Bangun Tenun Tradisional, Dukung Kemandirian Ekonomi Pesantren di Lebak, Banten

Kemandirian ekonomi pesantren diproyeksi akan menjadi kekuatan ekonomi baru di Indonesia yang berbasis syariah.
Banten yang dikenal sebagai “Bumi Seribu Kiai Sejuta Santri” memiliki banyak pondok pesantren (ponpes).

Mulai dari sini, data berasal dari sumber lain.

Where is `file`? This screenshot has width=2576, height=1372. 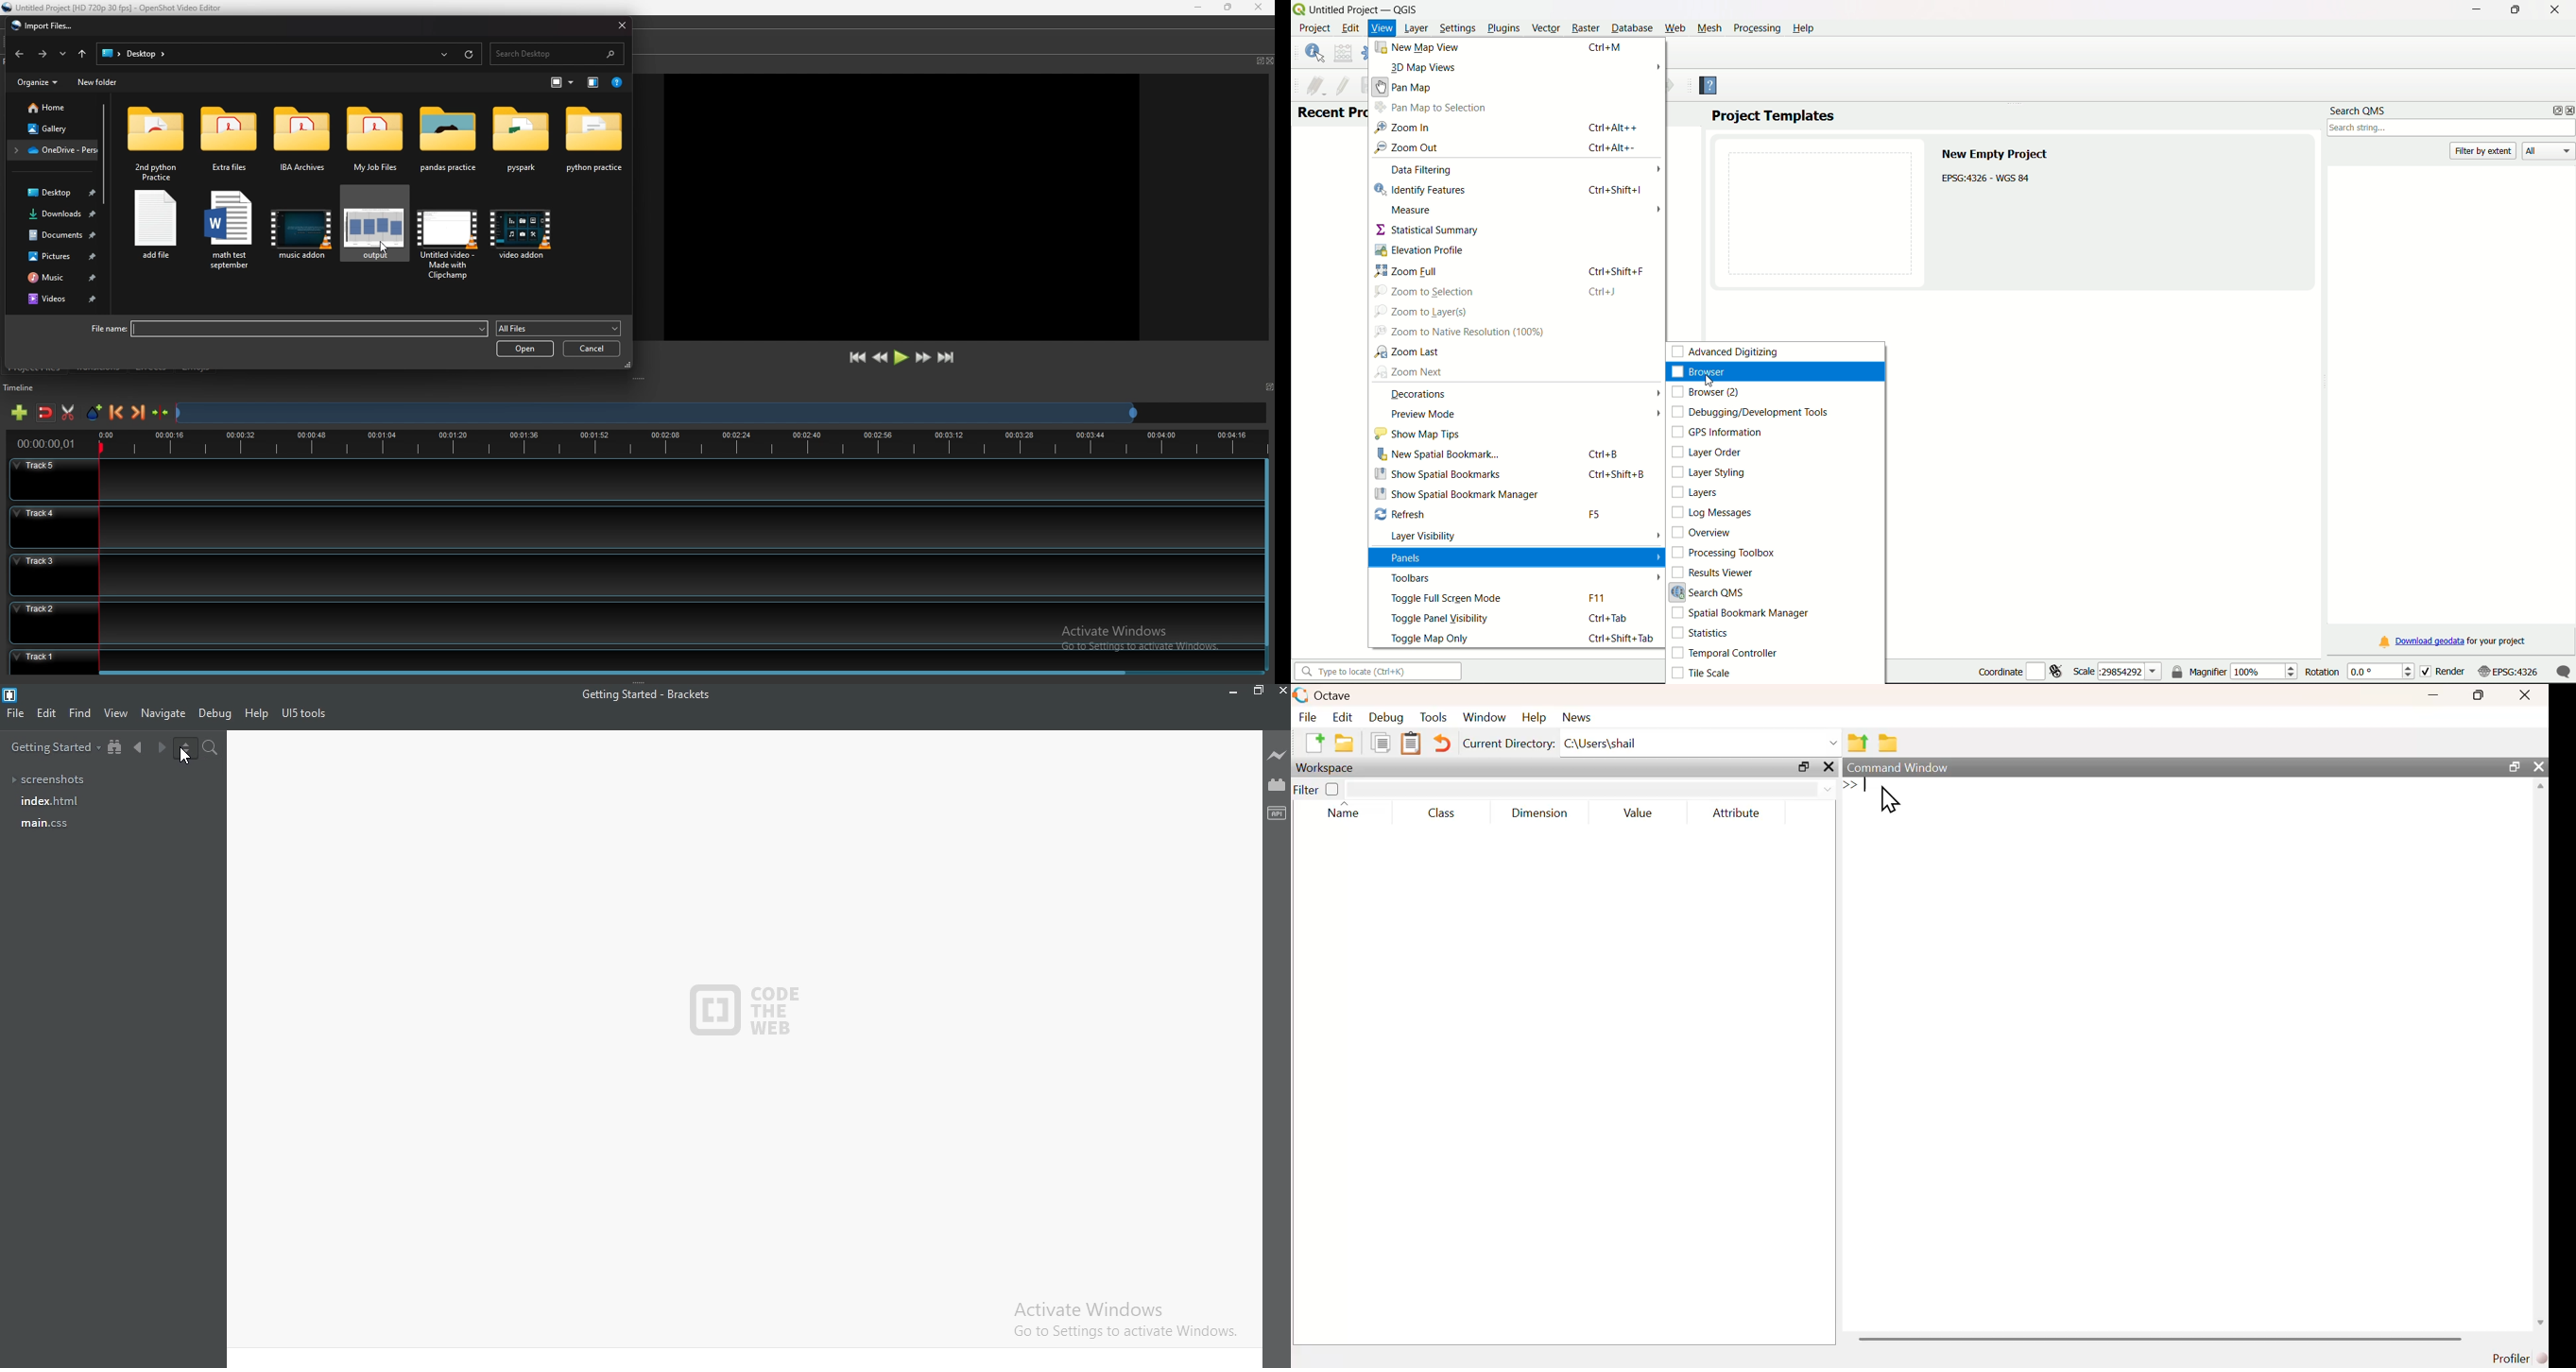 file is located at coordinates (285, 329).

Dari beragam potensi usaha ponpes yang dapat dikembangkan di Banten, usaha konveksi dan fesyen termasuk unggulan yang dapat menggerakkan ekonomi ponpes.
Ponpes berperan penting dalam menciptakan SDM yang semakin terampil dan inovatif menghasilkan produk fesyen, mulai dari tekstil sampai busana siap pakai yang berkualitas tinggi.
Dalam mendukung potensi usaha
produk fesyen dan sumber daya bidang fesyen di ponpes wilayah Lebak, Banten,
Kantor Perwakilan (KPw) Bank Indonesia Provinsi Banten, dengan mengandeng
Fashion Designer Wignyo Rahadi, menyelenggarakan Program Pelatihan dan
Pengembangan Tenun ATBM (Alat Tenun Bukan Mesin) Khas Leuwidamar Lebak.
Pelatihan untuk para santri dan masyarakat sekitar Pondok Pesantren Al Jam’iyatul Washliyah di Leuwidamar, Kabupaten Lebak ini berlangsung pada 22 Maret-20 April 2021.
Wignyo
Rahadi selaku Fashion Designer nasional dan tenaga ahli Dekranas yang giat
mensosialisasikan pengembangan tenun Nusantara ini, memberikan pelatihan yang
meliputi pengenalan benang sebagai bahan baku tenun, pengenalan warna dan
teknik pewarnaan benang, penggunaan alat mehani, membangun dan setting Alat
Tenun Bukan Mesin (ATBM), praktek menenun, hingga membuat dan motif tenun baru
khas Lebak.
“Dengan pelatihan tenun ATBM
ini diharapkan dapat menjadikan sentra tenun baru di Kabupaten Lebak, selain
sentra tenun Baduy, sehingga dapat mengembangkan kain tenun asal Lebak,”
ujarnya melalui siaran pers diterima di Jakarta
Untuk menjaga eksistensi
tenun Baduy, sesuai arahan Bupati Kabupaten Lebak, Iti Octavia Jayabaya,
kelompok tenun yang baru di Leuwidamar ini tidak memakai nama Tenun Baduy,
melainkan menggunakan nama Tenun Lebak dengan membuat dan mengembangkan
motif-motif baru sebagai motif tenun khas Lebak.
“Alhamdulillah, 20 santri dan
masyarakat sekitar pondok pesantren yang menjadi peserta pelatihan sangat
bersemangat untuk terus mengerjakan tugas-tugas dari para instruktur, sehingga
pelatihan selama 26 hari kerja ini dapat menghasilkan 12 potong kain tenun,”
ujar Wignyo Rahadi.
Perlu diketahui bahwa para
peserta adalah anak-anak muda yang belum pernah melihat alat tenun karena di
Desa Leuwidamar sebelumnya tidak ada kegiatan menenun.
“Dengan adanya kegiatan
kerajinan menenun ATBM ini diharapkan dapat meningkatkan ekonomi keluarga dan
menjadi sentra tenun baru di Lebak, selain tenun Baduy,” ujarnya.
Penutupan Program Pelatihan dan Pengembangan Tenun ATBM Khas Leuwidamar Lebak ini dihadiri oleh Kepala Kantor Perwakilan (KPw) Bank Indonesia Banten, Erwin Soeriadimadja; Ketua Bidang Wirausaha Baru Dewan Kerajinan Nasional (Dekranas), Endang Sri Hariatie Budi Karya; dan Fashion Designer Wignyo Rahadi.
Terus
Membina dan Mengembangkan Tenun ATBM
Kepala KPw BI Banten, Erwin
Soeriadimadja mengatakan, tujuan penyelenggaraan pelatihan menenun ini untuk
meningkatkan potensi santri ponpes sebagai SDM sektor fesyen yang profesional
di Provinsi Banten, termasuk di Leuwidamar, Kabupaten Lebak.